> [Your goal]: Read the records below and copy each line that contains "badge".

> [Stored records]:

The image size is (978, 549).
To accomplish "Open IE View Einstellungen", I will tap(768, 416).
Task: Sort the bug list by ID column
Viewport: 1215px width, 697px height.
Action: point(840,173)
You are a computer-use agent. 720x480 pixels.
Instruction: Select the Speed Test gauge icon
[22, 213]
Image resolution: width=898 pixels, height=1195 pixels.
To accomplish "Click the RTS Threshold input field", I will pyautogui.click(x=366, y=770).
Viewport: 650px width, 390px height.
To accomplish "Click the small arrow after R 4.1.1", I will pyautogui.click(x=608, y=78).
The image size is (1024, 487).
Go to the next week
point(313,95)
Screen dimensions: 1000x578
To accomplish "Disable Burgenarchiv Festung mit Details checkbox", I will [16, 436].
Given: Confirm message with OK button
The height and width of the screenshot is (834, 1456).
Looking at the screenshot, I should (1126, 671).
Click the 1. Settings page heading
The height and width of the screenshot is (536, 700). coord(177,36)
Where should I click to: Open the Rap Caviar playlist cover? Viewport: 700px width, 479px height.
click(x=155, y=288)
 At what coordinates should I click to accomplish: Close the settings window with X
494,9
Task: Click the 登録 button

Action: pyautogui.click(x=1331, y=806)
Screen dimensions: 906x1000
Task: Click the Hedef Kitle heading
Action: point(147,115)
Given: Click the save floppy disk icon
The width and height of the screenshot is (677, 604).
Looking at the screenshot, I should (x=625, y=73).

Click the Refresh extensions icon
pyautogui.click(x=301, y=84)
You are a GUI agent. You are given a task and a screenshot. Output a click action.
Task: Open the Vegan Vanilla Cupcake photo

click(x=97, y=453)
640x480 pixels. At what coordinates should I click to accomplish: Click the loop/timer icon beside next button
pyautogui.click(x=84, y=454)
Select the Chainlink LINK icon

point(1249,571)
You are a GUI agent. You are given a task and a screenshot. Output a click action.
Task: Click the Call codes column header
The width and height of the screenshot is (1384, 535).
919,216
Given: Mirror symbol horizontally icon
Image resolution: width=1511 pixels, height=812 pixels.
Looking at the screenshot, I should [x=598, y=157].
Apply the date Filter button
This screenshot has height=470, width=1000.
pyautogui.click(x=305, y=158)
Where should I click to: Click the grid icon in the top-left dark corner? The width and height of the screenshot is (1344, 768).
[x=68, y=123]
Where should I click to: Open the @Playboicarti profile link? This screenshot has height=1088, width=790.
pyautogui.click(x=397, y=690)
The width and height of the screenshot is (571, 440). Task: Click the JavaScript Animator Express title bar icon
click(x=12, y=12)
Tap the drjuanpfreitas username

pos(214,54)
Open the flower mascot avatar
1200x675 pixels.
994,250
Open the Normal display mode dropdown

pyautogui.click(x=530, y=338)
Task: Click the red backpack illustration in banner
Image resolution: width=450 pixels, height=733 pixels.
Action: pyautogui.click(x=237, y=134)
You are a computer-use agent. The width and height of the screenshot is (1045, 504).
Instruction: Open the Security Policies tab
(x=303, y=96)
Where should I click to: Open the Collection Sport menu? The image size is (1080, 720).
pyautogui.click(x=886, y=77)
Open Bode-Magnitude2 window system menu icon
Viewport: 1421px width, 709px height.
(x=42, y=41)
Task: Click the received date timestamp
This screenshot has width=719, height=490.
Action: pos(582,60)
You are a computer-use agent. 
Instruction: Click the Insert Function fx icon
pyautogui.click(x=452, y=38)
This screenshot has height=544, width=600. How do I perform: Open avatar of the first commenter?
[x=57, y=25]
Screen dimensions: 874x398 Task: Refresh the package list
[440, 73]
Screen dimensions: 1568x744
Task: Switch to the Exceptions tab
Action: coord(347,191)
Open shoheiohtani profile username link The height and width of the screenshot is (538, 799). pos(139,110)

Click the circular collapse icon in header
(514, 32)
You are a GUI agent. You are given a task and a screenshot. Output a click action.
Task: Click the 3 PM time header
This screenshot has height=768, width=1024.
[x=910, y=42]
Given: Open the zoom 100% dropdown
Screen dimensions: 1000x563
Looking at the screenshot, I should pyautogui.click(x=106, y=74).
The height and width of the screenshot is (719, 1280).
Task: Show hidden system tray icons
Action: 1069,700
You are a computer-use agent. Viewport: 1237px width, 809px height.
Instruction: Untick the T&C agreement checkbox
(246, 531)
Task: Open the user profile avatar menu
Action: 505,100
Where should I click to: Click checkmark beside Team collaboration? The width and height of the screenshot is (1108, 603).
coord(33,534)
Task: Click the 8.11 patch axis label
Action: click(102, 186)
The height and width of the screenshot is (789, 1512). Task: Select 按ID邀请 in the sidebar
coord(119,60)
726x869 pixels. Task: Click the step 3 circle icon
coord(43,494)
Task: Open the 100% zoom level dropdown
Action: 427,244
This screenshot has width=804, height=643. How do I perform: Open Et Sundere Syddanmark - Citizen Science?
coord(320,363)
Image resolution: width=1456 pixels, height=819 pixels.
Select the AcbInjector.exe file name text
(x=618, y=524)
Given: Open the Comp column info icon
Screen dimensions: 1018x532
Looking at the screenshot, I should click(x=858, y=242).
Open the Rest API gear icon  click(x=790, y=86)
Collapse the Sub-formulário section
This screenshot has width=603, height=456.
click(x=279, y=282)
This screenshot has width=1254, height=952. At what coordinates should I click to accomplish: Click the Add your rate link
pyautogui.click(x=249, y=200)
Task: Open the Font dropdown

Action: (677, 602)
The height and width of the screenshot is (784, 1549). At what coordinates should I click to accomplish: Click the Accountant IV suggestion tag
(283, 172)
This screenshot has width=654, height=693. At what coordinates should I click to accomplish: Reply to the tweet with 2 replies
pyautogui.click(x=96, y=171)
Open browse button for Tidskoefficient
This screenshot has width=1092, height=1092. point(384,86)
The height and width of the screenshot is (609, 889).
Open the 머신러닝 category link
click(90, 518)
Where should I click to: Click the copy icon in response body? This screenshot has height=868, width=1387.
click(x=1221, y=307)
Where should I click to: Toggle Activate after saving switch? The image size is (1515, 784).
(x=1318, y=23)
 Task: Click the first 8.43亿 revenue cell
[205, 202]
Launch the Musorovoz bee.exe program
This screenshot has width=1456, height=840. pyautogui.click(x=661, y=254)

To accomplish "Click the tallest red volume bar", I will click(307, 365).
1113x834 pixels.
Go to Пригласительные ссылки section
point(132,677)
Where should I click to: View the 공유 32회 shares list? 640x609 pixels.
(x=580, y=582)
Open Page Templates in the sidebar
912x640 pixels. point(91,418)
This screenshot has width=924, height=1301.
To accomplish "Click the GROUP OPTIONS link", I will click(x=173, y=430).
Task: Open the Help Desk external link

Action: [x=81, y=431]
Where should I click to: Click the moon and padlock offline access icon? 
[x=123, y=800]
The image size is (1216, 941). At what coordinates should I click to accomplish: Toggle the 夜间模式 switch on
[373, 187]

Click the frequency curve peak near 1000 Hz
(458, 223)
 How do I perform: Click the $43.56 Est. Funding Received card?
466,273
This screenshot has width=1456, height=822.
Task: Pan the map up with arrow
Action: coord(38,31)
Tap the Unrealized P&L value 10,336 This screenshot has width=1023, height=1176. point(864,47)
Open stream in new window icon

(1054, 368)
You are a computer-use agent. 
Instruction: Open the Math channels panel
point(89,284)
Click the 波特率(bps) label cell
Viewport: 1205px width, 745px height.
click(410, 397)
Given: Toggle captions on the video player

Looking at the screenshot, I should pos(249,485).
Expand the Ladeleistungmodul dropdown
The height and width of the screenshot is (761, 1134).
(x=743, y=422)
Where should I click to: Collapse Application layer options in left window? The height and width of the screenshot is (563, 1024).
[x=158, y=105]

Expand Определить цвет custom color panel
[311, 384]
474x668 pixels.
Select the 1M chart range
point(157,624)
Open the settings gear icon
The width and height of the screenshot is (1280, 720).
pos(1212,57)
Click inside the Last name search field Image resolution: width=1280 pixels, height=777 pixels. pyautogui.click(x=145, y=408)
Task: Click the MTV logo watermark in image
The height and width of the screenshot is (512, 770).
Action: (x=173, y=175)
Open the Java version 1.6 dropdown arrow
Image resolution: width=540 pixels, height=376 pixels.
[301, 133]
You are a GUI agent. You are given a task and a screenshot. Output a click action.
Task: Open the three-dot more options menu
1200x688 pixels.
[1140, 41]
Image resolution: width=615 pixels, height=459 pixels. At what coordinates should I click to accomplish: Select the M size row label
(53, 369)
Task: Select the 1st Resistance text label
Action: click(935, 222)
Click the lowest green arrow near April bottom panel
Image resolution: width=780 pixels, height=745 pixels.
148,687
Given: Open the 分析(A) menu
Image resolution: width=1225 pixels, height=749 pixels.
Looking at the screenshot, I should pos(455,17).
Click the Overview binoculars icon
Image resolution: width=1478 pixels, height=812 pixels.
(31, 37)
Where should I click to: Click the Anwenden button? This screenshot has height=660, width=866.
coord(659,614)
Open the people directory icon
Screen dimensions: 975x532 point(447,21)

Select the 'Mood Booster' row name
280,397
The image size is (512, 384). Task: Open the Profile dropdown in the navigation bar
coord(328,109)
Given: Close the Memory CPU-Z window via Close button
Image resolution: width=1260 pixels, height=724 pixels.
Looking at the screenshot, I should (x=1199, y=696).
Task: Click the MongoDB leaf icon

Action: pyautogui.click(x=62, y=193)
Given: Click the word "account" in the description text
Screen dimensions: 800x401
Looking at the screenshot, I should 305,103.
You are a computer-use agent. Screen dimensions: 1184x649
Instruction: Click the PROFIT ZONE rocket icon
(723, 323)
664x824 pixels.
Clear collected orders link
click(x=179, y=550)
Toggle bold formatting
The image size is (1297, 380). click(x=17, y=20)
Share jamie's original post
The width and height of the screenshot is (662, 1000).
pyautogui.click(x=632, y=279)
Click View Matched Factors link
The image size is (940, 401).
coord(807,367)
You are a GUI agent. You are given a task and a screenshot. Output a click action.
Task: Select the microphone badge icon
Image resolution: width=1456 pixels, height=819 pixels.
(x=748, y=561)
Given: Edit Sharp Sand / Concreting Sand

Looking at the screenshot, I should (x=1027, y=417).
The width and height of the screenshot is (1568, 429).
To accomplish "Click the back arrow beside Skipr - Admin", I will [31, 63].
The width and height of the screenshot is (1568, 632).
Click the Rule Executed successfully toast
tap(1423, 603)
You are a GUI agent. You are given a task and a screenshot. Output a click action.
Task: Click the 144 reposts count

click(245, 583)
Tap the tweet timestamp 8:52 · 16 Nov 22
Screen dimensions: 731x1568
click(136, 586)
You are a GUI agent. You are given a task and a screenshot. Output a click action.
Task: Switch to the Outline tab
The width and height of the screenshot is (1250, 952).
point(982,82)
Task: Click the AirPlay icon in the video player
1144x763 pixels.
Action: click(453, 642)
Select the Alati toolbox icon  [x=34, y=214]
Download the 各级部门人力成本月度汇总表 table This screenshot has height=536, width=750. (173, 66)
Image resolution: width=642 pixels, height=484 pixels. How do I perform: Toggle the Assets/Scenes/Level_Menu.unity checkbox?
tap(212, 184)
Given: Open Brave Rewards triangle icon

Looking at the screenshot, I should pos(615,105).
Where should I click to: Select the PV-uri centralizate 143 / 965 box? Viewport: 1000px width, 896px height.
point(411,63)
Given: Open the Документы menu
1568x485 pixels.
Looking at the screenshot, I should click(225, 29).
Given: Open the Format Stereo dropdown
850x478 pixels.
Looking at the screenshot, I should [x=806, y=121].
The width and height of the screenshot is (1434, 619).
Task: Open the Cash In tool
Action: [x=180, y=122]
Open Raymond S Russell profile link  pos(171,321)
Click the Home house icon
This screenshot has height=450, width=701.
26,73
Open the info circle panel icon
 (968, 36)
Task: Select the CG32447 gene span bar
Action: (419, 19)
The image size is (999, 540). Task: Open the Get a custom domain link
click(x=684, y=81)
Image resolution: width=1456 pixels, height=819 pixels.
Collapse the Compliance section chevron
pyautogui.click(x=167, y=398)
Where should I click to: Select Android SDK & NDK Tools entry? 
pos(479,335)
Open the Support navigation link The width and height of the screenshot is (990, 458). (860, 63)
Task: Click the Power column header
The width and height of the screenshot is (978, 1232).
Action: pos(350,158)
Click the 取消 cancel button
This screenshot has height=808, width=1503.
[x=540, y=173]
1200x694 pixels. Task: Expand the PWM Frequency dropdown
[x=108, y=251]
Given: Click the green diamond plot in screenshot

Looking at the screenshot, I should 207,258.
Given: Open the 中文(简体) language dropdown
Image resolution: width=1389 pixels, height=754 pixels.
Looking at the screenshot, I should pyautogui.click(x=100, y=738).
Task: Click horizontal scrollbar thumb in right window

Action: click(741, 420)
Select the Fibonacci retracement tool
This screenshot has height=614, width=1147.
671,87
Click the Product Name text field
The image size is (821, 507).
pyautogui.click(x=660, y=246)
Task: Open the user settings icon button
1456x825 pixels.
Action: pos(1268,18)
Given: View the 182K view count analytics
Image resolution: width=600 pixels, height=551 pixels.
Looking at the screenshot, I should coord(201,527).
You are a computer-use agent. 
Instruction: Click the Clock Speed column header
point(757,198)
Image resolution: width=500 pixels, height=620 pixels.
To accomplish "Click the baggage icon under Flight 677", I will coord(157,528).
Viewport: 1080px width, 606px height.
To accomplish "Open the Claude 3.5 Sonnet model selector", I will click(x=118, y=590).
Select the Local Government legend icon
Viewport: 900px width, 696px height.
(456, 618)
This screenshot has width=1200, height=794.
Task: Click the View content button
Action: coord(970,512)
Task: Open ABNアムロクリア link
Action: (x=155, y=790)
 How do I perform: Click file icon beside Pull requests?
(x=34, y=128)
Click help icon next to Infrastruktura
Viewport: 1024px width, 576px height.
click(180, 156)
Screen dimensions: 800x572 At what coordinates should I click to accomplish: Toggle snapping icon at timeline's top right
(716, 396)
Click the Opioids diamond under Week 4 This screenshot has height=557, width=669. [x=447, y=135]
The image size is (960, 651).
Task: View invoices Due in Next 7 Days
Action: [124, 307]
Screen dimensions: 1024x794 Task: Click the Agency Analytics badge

> [Written solution]:
Task: Select the microphone badge icon
Screen dimensions: 1024x794 Task: Click the Agency Analytics badge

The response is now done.